Exercise can increase glucose disposal and muscle sensitivity to insulin. In PCOS, women who self-reported 8 hours of sports activities per week had improvement in acne and menstrual irregularities.
Exercise as the primary intervention without attendant weight loss (< 5% weight loss) improved insulin sensitivity and testosterone index and induced ovulation in 9 of 18 obese PCOS patients.
(Polycystic Ovary Syndrome and the Metabolic Syndrome, 2003)
The key enzyme of all the therapies is certainly the 5' AMP-activated protein kinase or AMPK that plays a central role in cellular energy homeostasis.

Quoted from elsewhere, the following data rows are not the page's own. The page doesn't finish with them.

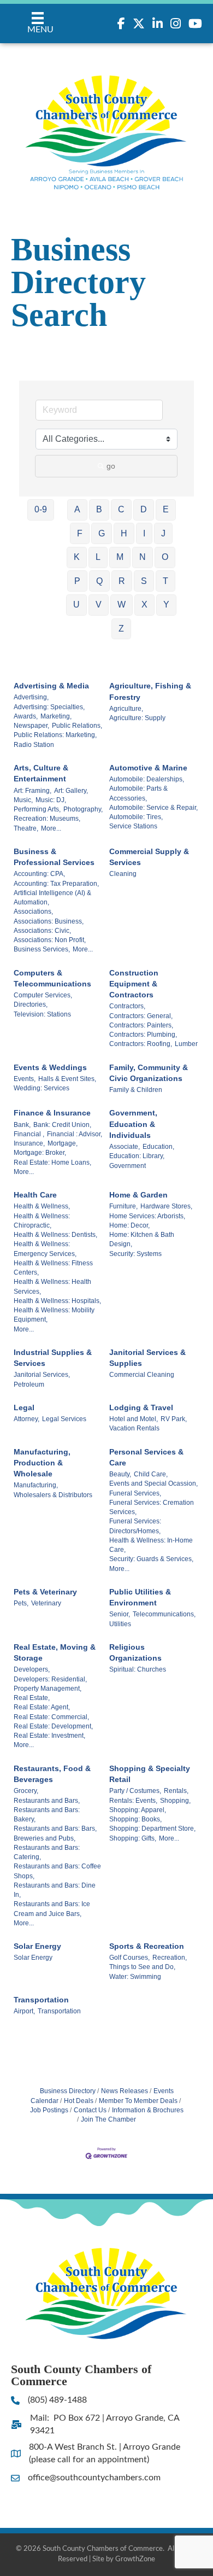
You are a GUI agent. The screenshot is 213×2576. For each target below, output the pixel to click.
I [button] (144, 533)
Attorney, (26, 1419)
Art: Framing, (32, 791)
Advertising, (31, 697)
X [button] (144, 604)
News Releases (124, 2091)
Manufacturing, (36, 1485)
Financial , (29, 1134)
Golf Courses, (129, 1957)
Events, (25, 1079)
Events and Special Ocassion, (153, 1483)
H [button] (124, 533)
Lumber (186, 1044)
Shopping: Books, (135, 1819)
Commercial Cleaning (141, 1374)
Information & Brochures (148, 2110)
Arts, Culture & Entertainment (41, 773)
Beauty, (120, 1474)
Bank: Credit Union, (62, 1125)
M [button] (119, 557)
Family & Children (135, 1090)
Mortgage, (63, 1143)
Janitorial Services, (42, 1374)
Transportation (41, 1999)
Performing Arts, (37, 809)
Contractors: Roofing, (140, 1044)
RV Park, (174, 1419)
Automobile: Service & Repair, (153, 807)
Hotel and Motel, (133, 1419)
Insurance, (29, 1143)
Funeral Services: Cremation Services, (151, 1507)
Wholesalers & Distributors (53, 1495)
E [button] (166, 509)
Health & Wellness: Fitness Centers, (53, 1267)
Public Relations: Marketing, (55, 735)
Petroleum (29, 1384)
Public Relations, (77, 725)
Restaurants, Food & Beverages (52, 1774)
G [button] (101, 533)
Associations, (33, 911)
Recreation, (169, 1957)
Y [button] (166, 604)
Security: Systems (135, 1254)
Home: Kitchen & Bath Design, (141, 1239)
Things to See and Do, (142, 1967)
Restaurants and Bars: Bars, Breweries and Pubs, (55, 1833)
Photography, (83, 809)
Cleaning (123, 874)
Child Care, (151, 1474)
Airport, (24, 2011)
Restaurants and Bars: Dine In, (55, 1890)
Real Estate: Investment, (49, 1735)
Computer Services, (43, 995)
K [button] (77, 557)
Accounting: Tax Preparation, (56, 883)
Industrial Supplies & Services (53, 1358)
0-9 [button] (40, 509)
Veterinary (46, 1603)
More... (51, 828)
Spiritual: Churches (137, 1669)
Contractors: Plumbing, (143, 1034)
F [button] (79, 533)
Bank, (22, 1125)
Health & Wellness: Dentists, (55, 1235)
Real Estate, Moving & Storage (55, 1652)
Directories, (31, 1004)
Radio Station (34, 745)
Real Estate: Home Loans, (52, 1162)
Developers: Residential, (50, 1679)
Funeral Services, (135, 1493)
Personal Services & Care (146, 1457)
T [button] (165, 581)
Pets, (21, 1603)
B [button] (99, 509)
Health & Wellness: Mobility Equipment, (54, 1314)
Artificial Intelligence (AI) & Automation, (52, 897)
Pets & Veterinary (45, 1591)
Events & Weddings (50, 1067)
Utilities (120, 1624)
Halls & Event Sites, (67, 1079)
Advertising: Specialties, (49, 707)
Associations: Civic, (42, 930)
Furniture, (123, 1206)
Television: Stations (42, 1014)
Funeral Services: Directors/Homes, (135, 1525)
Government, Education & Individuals (133, 1124)
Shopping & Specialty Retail (149, 1774)
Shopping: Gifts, (132, 1838)
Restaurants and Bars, (47, 1800)
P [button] (77, 581)
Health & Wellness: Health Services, (52, 1286)
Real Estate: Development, (53, 1726)
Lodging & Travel (141, 1407)
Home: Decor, (129, 1225)
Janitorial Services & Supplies (147, 1358)
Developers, (32, 1669)
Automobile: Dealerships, (146, 779)
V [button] (99, 604)
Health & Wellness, (42, 1206)
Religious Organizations (135, 1652)
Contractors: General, (141, 1016)
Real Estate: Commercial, (51, 1717)
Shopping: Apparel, (137, 1810)
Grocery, (26, 1791)
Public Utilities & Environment (140, 1597)
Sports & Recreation (146, 1946)
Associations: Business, (49, 921)
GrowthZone (135, 2559)
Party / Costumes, (135, 1791)
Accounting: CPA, (39, 874)
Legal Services (64, 1419)
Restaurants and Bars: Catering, (47, 1852)
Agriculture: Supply (137, 718)
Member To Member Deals (138, 2101)
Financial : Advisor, (74, 1134)
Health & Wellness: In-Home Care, (151, 1545)
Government (127, 1166)
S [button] (144, 581)
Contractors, (127, 1006)
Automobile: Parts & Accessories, (138, 793)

It is expressed in various tissues, including the liver, the brain, and the skeletal muscle. The functions of AMPK are: stimulation of hepatic fatty acid oxidation, inhibition of cholesterol synthesis, lipogenesis, and triglyceride synthesis, inhibition of adipocyte lipolysis, stimulation of skeletal muscle fatty acid oxidation and muscle glucose uptake, and modulation of insulin secretion by pancreatic beta-cells.
Then, clearly the AMPK pathway involves all the targets implied in the more difficult complications of PCOS, so the metabolic syndrome and the insuline resistance.
Both the drug therapy, first of all the metformin, and the muscle contraction close in the activation of this enzyme, that is also the target of leptin and adiponectin.
CONCLUSION
The PCOS is a very heterogeneous disorder that needs an early diagnosis to avoid the regression in the worse manifestations, such as the diseases related with the carbohydrates metabolism and the insulin resistance.
Either way there are valid solutions and treatments for both women who want to plan a pregnancy, and not.
Anyway, the most prudent and natural approach to this disorder corresponds to adjust the lifestyle with a correct and adapt diet and above all an healthy and moderate physical exercise.